İBRAHİM EKİNCİ
Ekonomi yönetimine MÜSİAD anlayışı hâkim oldu
Türkiye’de ekonomi politikalarını tartışırken sosyal, siyasal ayrışmanın ekonomi alanına da yürüdüğünü, ayrışmayı birebir yansıttığını görmek gerekir. Sermaye sınıfı da bölünmüştür. Ekonomi, AKP’nin kurmak istediği siyasal rejime doğru zorlanmakta, kurumsal budamaya uğramaktadır. Temel yön budur.
Başka türlü olması, siyasal alan ile ekonominin sürgit ayrı telden çalması, siyasalda “tek adam” rejimi varken ekonominin “piyasa ekonomisi” olabilmesi eşyanın tabiatına aykırıdır. Bugün “makro ihtiyati tedbirler” denilen uygulamaların zorlayıcı boyutları dikkatten kaçmamalı.
Süreç yeni başlamadı. Özerk kurumların yetkilerinin budanmasına, MB’de olduğu gibi ortadan kaldırılmasına kadar (2004 – 2005’lere kadar) geri gider. Özelleştirmeler ve kamu işlerinde İhale Kanunu ve Rekabet Kanunu (4054) çalıştırılmadı. Kamu makamlarının dağıtımı “tensip”le yapıldı. Kamu kaynaklarının kullanımındaki hesap vermezlik bir sapma değil, yeni rejimin standart, tutarlı uygulamasıdır. Çıkarcı tahsisler çok derindir. Bu alanlarda “piyasa” çoktan çökertilmiştir. Ekonomide Kemal Derviş’in kurduğu “piyasa kurumları”nın tasfiye süreci önemli ölçüde tamamlanmıştır diyebiliriz.
İki dinamik çalışıyor. Aşağıdan yukarıya doğru çalışan birinci dinamiğin arkasında büyük sanayi sermayesi var. Rekabette kendine güveniyor. Gelişme düzeyi, büyüme ihtiyaçları rekabet hukukunu çağırıyor. Büyük sanayi sermayesi “piyasa ekonomisi” istiyor. Yukarıdan aşağıya, siyasaldan ekonomiye doğru çalışan ikinci dinamiğin arkasında daha çok orta ölçekli, sanayi – üretim kapasite ve kabiliyetleri daha sınırlı sermaye grupları, ticaret burjuvazisi ve müteahhitler var. Bu grup, hükümetin arkasında saf tutarak rekabetten kaçıyor, korunuyor. İktidarı desteklemenin ödülü olarak kamu varlık ve işlerini alabiliyor. Bu kesimin kumanda ekonomisine (buna “emirlik ekonomisi” diyorum) itirazı yok. Sisteme ayak uydurdu.

## Veri bölümü:

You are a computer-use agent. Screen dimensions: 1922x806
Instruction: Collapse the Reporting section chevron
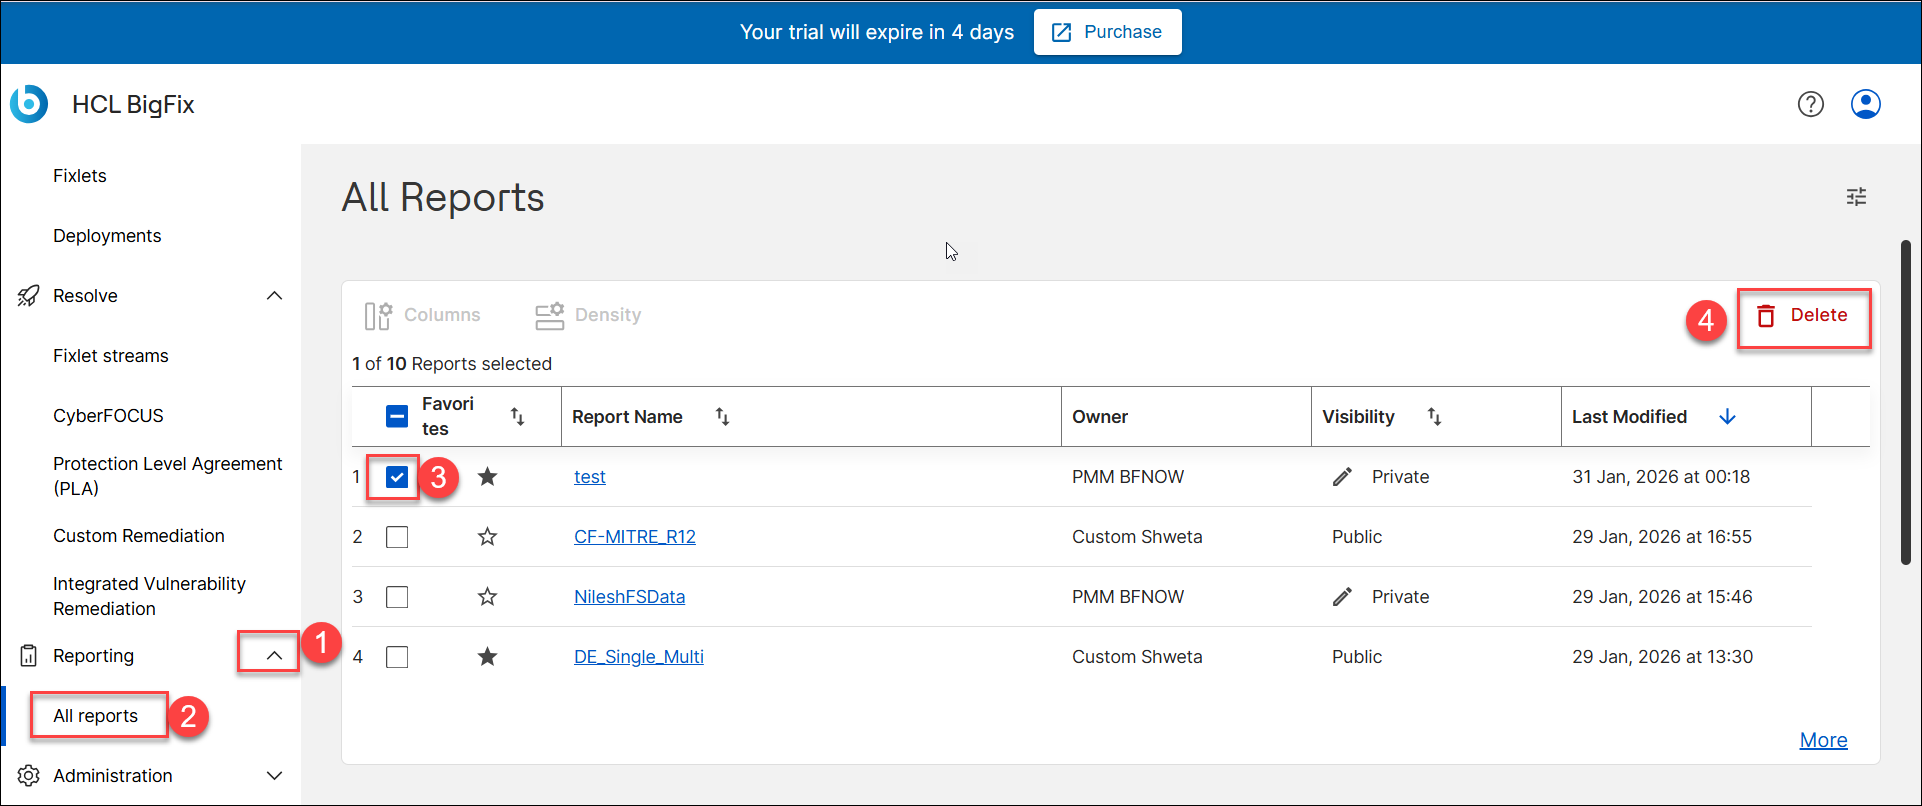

## Yapılacak işler:
A. Ekonomi politikaları yazısına göre yukarıdan aşağıya, siyasaldan ekonomiye doğru çalışan ikinci dinamiğin arkasında hangi kesimler var? Hepsini sırala.
B. Ekonomi politikaları yazısında "Başka türlü olması, siyasal" ile başlayıp "ölçüde tamamlanmıştır diyebiliriz." ile biten kısmı olduğu gibi aktar.

## Çözülen görevler:
A.
- Orta ölçekli, sanayi – üretim kapasite ve kabiliyetleri daha sınırlı sermaye grupları
- Ticaret burjuvazisi
- Müteahhitler

B.
Başka türlü olması, siyasal alan ile ekonominin sürgit ayrı telden çalması, siyasalda “tek adam” rejimi varken ekonominin “piyasa ekonomisi” olabilmesi eşyanın tabiatına aykırıdır. Bugün “makro ihtiyati tedbirler” denilen uygulamaların zorlayıcı boyutları dikkatten kaçmamalı.
Süreç yeni başlamadı. Özerk kurumların yetkilerinin budanmasına, MB’de olduğu gibi ortadan kaldırılmasına kadar (2004 – 2005’lere kadar) geri gider. Özelleştirmeler ve kamu işlerinde İhale Kanunu ve Rekabet Kanunu (4054) çalıştırılmadı. Kamu makamlarının dağıtımı “tensip”le yapıldı. Kamu kaynaklarının kullanımındaki hesap vermezlik bir sapma değil, yeni rejimin standart, tutarlı uygulamasıdır. Çıkarcı tahsisler çok derindir. Bu alanlarda “piyasa” çoktan çökertilmiştir. Ekonomide Kemal Derviş’in kurduğu “piyasa kurumları”nın tasfiye süreci önemli ölçüde tamamlanmıştır diyebiliriz.